(Beginning of Listed records)
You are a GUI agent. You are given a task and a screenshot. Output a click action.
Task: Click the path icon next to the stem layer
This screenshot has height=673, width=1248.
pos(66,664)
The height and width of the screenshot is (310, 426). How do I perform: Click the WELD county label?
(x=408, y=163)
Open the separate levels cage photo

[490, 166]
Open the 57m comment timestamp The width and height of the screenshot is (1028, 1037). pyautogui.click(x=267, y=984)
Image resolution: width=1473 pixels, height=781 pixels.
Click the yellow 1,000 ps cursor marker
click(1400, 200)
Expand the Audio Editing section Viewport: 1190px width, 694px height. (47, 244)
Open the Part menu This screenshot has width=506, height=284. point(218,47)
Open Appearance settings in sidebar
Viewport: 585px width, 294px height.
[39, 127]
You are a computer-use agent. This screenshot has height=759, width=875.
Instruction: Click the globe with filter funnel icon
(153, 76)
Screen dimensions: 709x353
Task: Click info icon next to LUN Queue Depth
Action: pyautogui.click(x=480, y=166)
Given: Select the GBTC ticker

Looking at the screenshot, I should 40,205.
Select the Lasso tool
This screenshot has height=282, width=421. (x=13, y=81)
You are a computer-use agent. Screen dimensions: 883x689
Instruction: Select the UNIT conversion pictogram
(End of Listed records)
■ Task objective:
Print the lines from the one containing "You are a computer-use agent. Screen" through the end of the material, word for word, and nothing else.

■ Solution:
You are a computer-use agent. Screen dimensions: 883x689
Instruction: Select the UNIT conversion pictogram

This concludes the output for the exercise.